Antonio Del Vechhio
Rignano Garganico, lunedì 6 marzo 2017 - Ora che il ghetto non c’è più e i suoi abitanti trasferiti in quel di San Severo, la coscienza di molti rimorde. Lo si avverte per varie ragioni sia a livello di base che di vertici istituzionali. In primo luogo per non aver impedito l’incendio e con esso la perdita di due vite umane. Quindi, per aver tollerato il palese sfruttamento ad opera di caporali di tutte le specie. E ancor di più per non aver tentato il minimo sforzo per la loro integrazione nel territorio e nelle comunità del circondario. Lo sfruttamento e lo schiavismo esercitato su di essi era così forte da impedire ad essi stessi di liberarsi.
Non a caso allo sgombero, alcuni di essi si sono ribellati, abbrutiti come erano dalla fatica e dalla miseria quotidiana in cui erano costretti a vivere ed addirittura intravedevano in questa misera residenza, seppure sprovvista dei più elementari servizi, un pezzo della loro Africa. Un pezzo della loro patria lontana, dove poter conservare e praticare le loro tradizioni, il loro modo di vivere, senza contaminazione alcuna col mondo esterno. Forse la pensavano così, perché sin dall’inizio del loro arrivo in Italia sono stati discriminati e ghettizzati, a qualsiasi livello, compresi quelli che avevano l’obbligo di assisterli o dagli altri che sottoforma di un pseudo ‘pietismo’ strumentalizzavano le loro tristi condizioni per motivi di consensi di tipo ideologico e politico.

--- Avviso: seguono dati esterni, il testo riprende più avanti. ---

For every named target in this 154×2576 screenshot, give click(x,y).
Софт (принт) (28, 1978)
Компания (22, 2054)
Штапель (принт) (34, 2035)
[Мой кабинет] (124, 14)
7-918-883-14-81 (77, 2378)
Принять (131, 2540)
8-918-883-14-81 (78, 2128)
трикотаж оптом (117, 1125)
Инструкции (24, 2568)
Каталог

A questo punto il ragionamento sul luogo e il nome del Comune dove si trovano a vivere non conta più, quanto il loro futuro. Saranno bene accolti dalla popolazione, cesserà la brutta pratica del caporalato, sarà rispettata la loro dignità di uomini e soprattutto sarà garantita la sicurezza delle abitazioni e delle persone? Sono queste, dunque, le domande che in queste ore assillano i bene intenzionati, soprattutto dopo gli spari contro le forze dell’ordine avvenuti la notte scorsa a San Severo. Accogliamo anche noi di Rignano l’appello del sindaco Francesco Miglio e collaboriamo assieme agli altri centri ed istituzioni territoriali a far sì che questo grande problema assurto alle cronaca della stampa nazionale possa essere risolto con l’apporto fattivo di tutti a prescindere da ogni competenza formale, ma animati dall’obiettivo comune di far vivere gli immigrati come noi stessi, almeno questi che ora sono in Italia e ci vivono da un pezzo.
Ha fatto bene il Sindaco della città dell’Alto Tavoliere a fare lo sciopero della fame per non essere lasciato solo dalle autorità superiori e soprattutto per essere protetto. Perché non proporre da subito un incontro dei sindaci dei centri vicini nella sua città, in segno di solidarietà sì, ma anche per discutere e redigere un programma comune di interventi ed aiuti reciproci?